::: Records to use :::

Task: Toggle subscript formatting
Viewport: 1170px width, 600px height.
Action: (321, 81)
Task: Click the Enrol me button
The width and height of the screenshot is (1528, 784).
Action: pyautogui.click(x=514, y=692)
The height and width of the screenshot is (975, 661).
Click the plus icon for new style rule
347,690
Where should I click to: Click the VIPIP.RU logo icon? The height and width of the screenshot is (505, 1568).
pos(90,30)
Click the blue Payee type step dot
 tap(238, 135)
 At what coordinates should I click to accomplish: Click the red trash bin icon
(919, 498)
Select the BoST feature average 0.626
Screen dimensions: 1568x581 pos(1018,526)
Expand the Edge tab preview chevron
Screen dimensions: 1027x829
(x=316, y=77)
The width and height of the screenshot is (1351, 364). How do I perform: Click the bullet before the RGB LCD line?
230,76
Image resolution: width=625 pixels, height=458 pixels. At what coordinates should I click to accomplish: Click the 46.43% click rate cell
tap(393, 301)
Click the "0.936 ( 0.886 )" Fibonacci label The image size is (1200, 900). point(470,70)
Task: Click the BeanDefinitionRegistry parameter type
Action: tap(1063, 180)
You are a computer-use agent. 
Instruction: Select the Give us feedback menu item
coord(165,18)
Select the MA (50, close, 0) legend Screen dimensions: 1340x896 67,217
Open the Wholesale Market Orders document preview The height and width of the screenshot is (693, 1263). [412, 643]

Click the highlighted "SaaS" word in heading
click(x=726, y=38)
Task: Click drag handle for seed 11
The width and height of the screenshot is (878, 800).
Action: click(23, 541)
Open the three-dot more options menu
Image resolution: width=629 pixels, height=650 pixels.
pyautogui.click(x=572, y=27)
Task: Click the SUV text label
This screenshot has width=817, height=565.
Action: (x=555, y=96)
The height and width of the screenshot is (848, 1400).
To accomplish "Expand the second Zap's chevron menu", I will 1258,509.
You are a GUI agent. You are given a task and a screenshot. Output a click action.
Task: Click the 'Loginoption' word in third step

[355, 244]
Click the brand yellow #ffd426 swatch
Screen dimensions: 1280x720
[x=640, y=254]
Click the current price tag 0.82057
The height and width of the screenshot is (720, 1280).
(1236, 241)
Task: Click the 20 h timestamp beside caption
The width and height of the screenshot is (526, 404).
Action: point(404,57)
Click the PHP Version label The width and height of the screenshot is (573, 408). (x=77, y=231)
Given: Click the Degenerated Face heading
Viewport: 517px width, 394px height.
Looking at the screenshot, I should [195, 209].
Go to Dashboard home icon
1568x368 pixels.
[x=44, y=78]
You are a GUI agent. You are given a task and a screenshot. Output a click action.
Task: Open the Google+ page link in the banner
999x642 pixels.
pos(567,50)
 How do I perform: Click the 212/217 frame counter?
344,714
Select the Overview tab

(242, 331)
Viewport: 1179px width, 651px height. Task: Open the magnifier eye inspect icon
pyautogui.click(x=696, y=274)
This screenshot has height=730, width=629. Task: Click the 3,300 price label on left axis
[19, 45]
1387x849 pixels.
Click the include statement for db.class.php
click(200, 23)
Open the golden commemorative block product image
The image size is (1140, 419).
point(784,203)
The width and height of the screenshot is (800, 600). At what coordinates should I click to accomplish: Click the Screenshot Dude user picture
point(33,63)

:::

* _Problem to work on_
For the word "preview", go through the records and show each line that carries it.

* _Solution for this problem_
Expand the Edge tab preview chevron
Open the Wholesale Market Orders document preview The height and width of the screenshot is (693, 1263). [412, 643]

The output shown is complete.